In the area of column extension (also known as attribute discovery), the approach presented in [22] was based on a database that included frequency statistics of attributes and co-occurring attribute pairs in a large table corpus (5.4 million unique attribute names). In this task, the authors of [23] took advantage of table captions and similarity between tables. These two studies were focused only on column headings and were not aimed to carry out join operations between tables. The approach proposed in [24] was based on Wikipedia tables. The relatedness between tables was estimated based on the link intersections of Wikipedia pages.

On the basis of previous work, the present study is the first attempt to widely use and analyse the impact of contextual word embeddings in the task of tabular data integration. The following section describes the particularities of these vector representations and how they differ from traditional context-free word embeddings.

3 Contextual word embeddings

Word embeddings are dense vectors that represent the meaning of a word as a point in a semantic space. These continuous representations can be used in downstream NLP tasks, such as text classification and question answering. They represent the distributional meaning of words, that is, the meaning that a word assumes in a specific text regardless of the meaning it may have in the dictionary. Thus, similar representations are learnt from words appearing in similar contexts.

The dimensionality of word embedding vectors usually ranges from 50 to 1000 dimensions, much lower than that of traditional sparse semantic vectors. This reduction in dimensions is based on generalisations that capture the semantic relations between words based on the context they appear. Examples of this type of word representations are Word2vec [25] and Glove [26].

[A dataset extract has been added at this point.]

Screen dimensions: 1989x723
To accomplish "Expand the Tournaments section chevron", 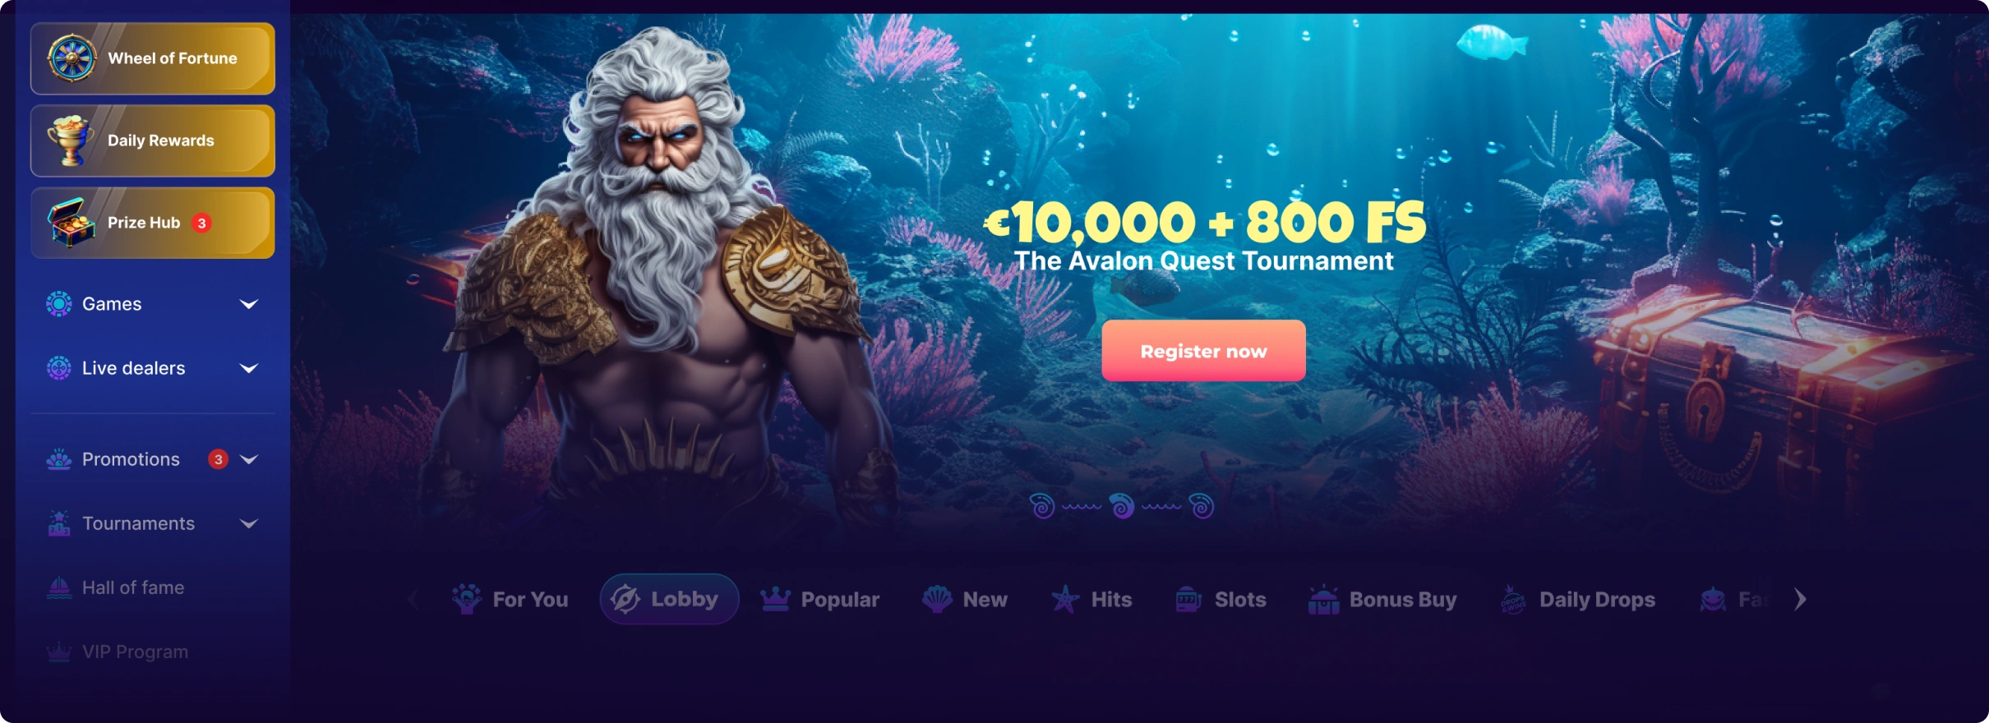I will click(x=249, y=523).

These word embedding techniques build a global vocabulary using unique words in the documents, assigning a single representation for each word and ignoring that they can have different meanings or senses in different contexts. They are considered as static representations unable to capture the different senses of a word. On the other hand, recent contextual word embeddings [13] are able to capture the different meanings of polysemous words, since each vector represents not a word but a sense. In this way, each word is represented with different word embeddings, one for each context in which the word can occur. During the training process, contextual word embeddings are generated taking into consideration the surrounding words, that is, the sequence of words in the sentence or text span in which a word appears. Examples of these type of representation are ELMo [27], ULMFit [28] and BERT [13], among others.

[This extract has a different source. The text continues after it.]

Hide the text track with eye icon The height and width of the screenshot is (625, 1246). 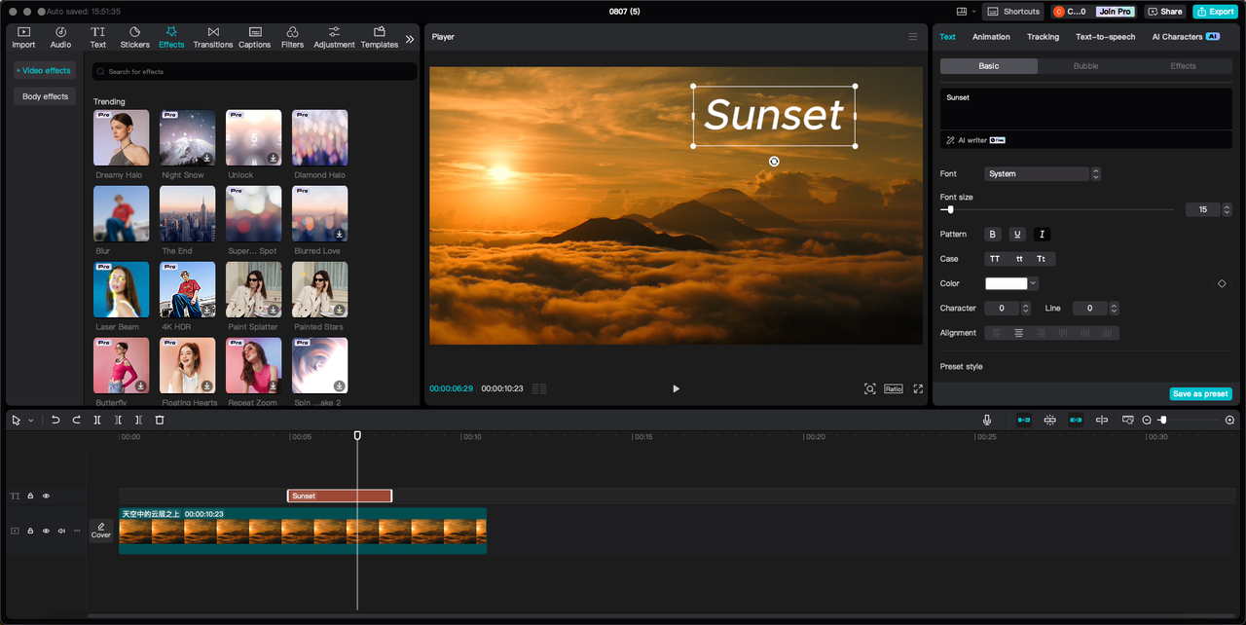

In the experiments presented in Sect. 5, BERT and its variant RoBERTa [29] were used as representative of these contextual models. BERT stands for Bidirectional Encoder Representations from Transformers. Bidirectional means that BERT learns information from both left and right side of a word’s context during the training phase. It uses the now ubiquitous transformer architecture [30] allowing transfer learning in NLP tasks, i.e. the BERT model originally trained on a dataset (the pre-trained model) can be used to perform similar tasks on another dataset (the fine-tuned model).

In this way, BERT, which was pre-trained on a large corpus of unlabelled text (including the entire Wikipedia and Book Corpus), can be fine-tuned for a wide range of NLP tasks. Current NLP state-of-the-art systems leverage the semantic relationships identified by transformers as a starting point to solve a problem rather than building a model from scratch, further training the model (fine-tuning) on relatively smaller datasets for specific tasks.

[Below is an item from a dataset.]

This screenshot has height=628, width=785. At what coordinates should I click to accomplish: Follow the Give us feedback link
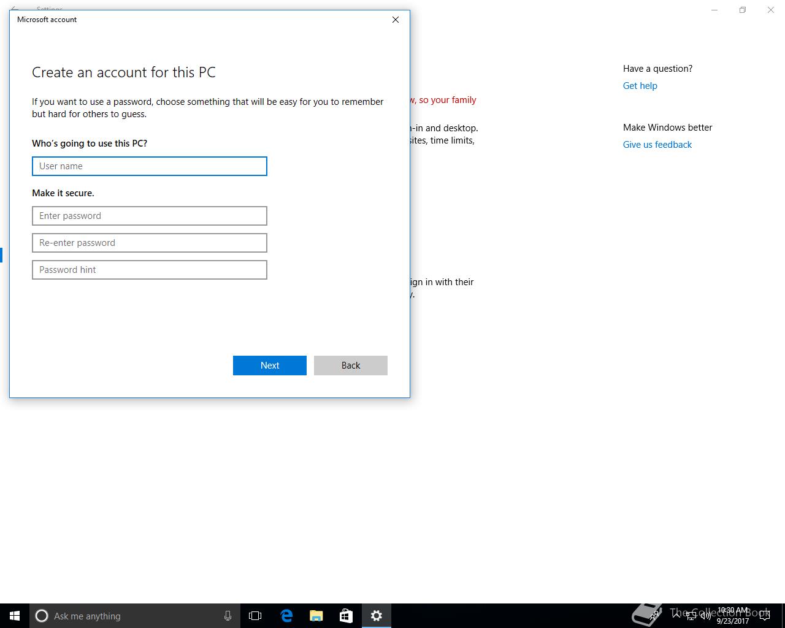[x=657, y=145]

Finally, another remarkable difference between these contextual models and its static predecessors is the use of subword units instead of full words to represent the vocabulary of the problem. Word embeddings are built on the specific set of tokens available in the corpus used to create the vectors. When an out-of-vocabulary word occurs in a new text, word-based models provide no representation for it in the semantic space and thus the token is considered as unknown. In order to handle the large vocabularies common in natural language corpora, BERT uses the WordPiece subword segmentation algorithm [31]. In it, the vocabulary is initialised with individual characters in the language and then the most frequent combinations of symbols in the vocabulary are iteratively added to the vocabulary. Thus, subwords have their own representation in semantic space, and previously unknown words can be assigned a representation by combining the vectors of their underlying subword units.

Regarding RoBERTa, this model provides a variant of BERT where the pre-training phase was optimised with changes in the choice of hyperparameters, the objective task, and the use of bigger batch sizes and longer text sequences. Besides that, RoBERTa uses a different segmentation algorithm, Byte-Pair Encoding (BPE) [32], a hybrid between character-level and word-level representations that relies on subwords units extracted by performing statistical analysis of the training corpus. This changes led to improving the results of BERT in different NLP tasks, such as natural language understanding and question answering.

4 Retrieval and integration of tabular data

This section formally describes how table retrieval and integration are carried out using word embeddings.Footnote 2 In the case of integration, the operators considered in this work for handling input tabular data are union and join from relational algebra. For the sake of simplicity, in this article these operators are borrowed from SQL, the well-known implementation of relational algebra and a recognised standard for querying and handling tabular data:

  • Union operator is denoted by \(\cup\) symbol in relational algebra. Given two tabular datasets (A and B), union operator aims to get a unique dataset that contains rows that are in A or in B (denoted as A \(\cup\) B). A and B must have the same columns (number, order, and datatype) to be computed. Also, each column of each dataset must refer to the same concept to be meaningful.

  • Join operator is denoted by \(\bowtie\) symbol in relational algebra. Given two tabular datasets A and B, join operator aims to get a unique dataset that includes every column from A and B (denoted as A \(\bowtie\) B) and contains rows that fulfil a matching condition (applied to values of some columns).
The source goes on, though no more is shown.